**Support de travail:**

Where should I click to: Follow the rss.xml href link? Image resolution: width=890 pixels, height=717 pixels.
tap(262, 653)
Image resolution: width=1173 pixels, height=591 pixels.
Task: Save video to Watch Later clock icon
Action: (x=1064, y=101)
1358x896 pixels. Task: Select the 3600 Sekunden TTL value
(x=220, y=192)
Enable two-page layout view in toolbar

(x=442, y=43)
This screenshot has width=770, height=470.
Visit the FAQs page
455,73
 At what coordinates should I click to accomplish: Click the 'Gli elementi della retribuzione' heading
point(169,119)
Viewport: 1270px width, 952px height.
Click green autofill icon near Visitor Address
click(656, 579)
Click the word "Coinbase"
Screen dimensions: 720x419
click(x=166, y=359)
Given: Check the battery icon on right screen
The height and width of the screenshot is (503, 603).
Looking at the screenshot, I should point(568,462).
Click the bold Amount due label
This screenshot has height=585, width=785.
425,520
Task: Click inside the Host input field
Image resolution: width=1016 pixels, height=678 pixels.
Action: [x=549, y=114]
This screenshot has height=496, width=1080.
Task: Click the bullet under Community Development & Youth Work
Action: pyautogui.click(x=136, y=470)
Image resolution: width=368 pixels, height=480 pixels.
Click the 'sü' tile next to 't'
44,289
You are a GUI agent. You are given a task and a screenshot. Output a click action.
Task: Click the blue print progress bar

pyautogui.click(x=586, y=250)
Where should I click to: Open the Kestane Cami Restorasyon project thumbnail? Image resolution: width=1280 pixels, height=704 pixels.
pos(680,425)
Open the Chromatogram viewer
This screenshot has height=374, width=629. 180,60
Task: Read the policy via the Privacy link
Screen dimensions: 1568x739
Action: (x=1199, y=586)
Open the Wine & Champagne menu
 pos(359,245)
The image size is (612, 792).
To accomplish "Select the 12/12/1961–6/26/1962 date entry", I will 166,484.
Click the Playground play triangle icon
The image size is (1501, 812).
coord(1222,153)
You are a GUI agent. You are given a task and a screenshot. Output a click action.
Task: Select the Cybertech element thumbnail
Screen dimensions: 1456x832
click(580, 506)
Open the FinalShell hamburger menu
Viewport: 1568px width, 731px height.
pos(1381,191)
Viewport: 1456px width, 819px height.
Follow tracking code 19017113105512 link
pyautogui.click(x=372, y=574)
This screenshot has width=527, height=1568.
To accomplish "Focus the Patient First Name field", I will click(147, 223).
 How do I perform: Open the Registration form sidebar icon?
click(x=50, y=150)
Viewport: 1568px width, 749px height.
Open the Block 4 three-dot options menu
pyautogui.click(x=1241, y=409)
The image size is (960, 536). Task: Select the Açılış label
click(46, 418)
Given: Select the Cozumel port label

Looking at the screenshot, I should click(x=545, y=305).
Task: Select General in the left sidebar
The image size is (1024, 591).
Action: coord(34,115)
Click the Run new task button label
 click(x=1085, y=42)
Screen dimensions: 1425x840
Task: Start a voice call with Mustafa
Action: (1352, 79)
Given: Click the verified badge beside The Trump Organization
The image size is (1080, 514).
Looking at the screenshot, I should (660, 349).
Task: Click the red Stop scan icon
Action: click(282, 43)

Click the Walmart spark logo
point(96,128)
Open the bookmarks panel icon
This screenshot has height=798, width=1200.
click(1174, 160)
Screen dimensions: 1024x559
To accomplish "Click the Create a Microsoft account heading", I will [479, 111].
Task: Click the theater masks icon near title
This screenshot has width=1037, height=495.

**Consigne écrite:** Mettez à jour la liste ci-dessus en remplaçant « Viewport » par « Window » partout, sans rien modifier d'autre.

**Réponse écrite:**
Where should I click to: Follow the rss.xml href link? Image resolution: width=890 pixels, height=717 pixels.
tap(262, 653)
Image resolution: width=1173 pixels, height=591 pixels.
Task: Save video to Watch Later clock icon
Action: (x=1064, y=101)
1358x896 pixels. Task: Select the 3600 Sekunden TTL value
(x=220, y=192)
Enable two-page layout view in toolbar

(x=442, y=43)
This screenshot has width=770, height=470.
Visit the FAQs page
455,73
 At what coordinates should I click to accomplish: Click the 'Gli elementi della retribuzione' heading
point(169,119)
Window: 1270px width, 952px height.
Click green autofill icon near Visitor Address
click(656, 579)
Click the word "Coinbase"
Screen dimensions: 720x419
click(x=166, y=359)
Given: Check the battery icon on right screen
The height and width of the screenshot is (503, 603).
Looking at the screenshot, I should point(568,462).
Click the bold Amount due label
This screenshot has height=585, width=785.
425,520
Task: Click inside the Host input field
Image resolution: width=1016 pixels, height=678 pixels.
Action: [x=549, y=114]
This screenshot has height=496, width=1080.
Task: Click the bullet under Community Development & Youth Work
Action: pyautogui.click(x=136, y=470)
Image resolution: width=368 pixels, height=480 pixels.
Click the 'sü' tile next to 't'
44,289
You are a GUI agent. You are given a task and a screenshot. Output a click action.
Task: Click the blue print progress bar

pyautogui.click(x=586, y=250)
Where should I click to: Open the Kestane Cami Restorasyon project thumbnail? Image resolution: width=1280 pixels, height=704 pixels.
pos(680,425)
Open the Chromatogram viewer
This screenshot has height=374, width=629. 180,60
Task: Read the policy via the Privacy link
Screen dimensions: 1568x739
Action: (x=1199, y=586)
Open the Wine & Champagne menu
 pos(359,245)
The image size is (612, 792).
To accomplish "Select the 12/12/1961–6/26/1962 date entry", I will 166,484.
Click the Playground play triangle icon
The image size is (1501, 812).
coord(1222,153)
You are a GUI agent. You are given a task and a screenshot. Output a click action.
Task: Select the Cybertech element thumbnail
Screen dimensions: 1456x832
click(580, 506)
Open the FinalShell hamburger menu
Window: 1568px width, 731px height.
pos(1381,191)
Window: 1456px width, 819px height.
Follow tracking code 19017113105512 link
pyautogui.click(x=372, y=574)
This screenshot has width=527, height=1568.
To accomplish "Focus the Patient First Name field", I will click(147, 223).
 How do I perform: Open the Registration form sidebar icon?
click(x=50, y=150)
Window: 1568px width, 749px height.
Open the Block 4 three-dot options menu
pyautogui.click(x=1241, y=409)
The image size is (960, 536). Task: Select the Açılış label
click(46, 418)
Given: Select the Cozumel port label

Looking at the screenshot, I should click(x=545, y=305).
Task: Select General in the left sidebar
The image size is (1024, 591).
Action: coord(34,115)
Click the Run new task button label
 click(x=1085, y=42)
Screen dimensions: 1425x840
Task: Start a voice call with Mustafa
Action: (1352, 79)
Given: Click the verified badge beside The Trump Organization
The image size is (1080, 514).
Looking at the screenshot, I should (660, 349).
Task: Click the red Stop scan icon
Action: click(282, 43)

Click the Walmart spark logo
point(96,128)
Open the bookmarks panel icon
This screenshot has height=798, width=1200.
click(1174, 160)
Screen dimensions: 1024x559
To accomplish "Click the Create a Microsoft account heading", I will [479, 111].
Task: Click the theater masks icon near title
This screenshot has width=1037, height=495.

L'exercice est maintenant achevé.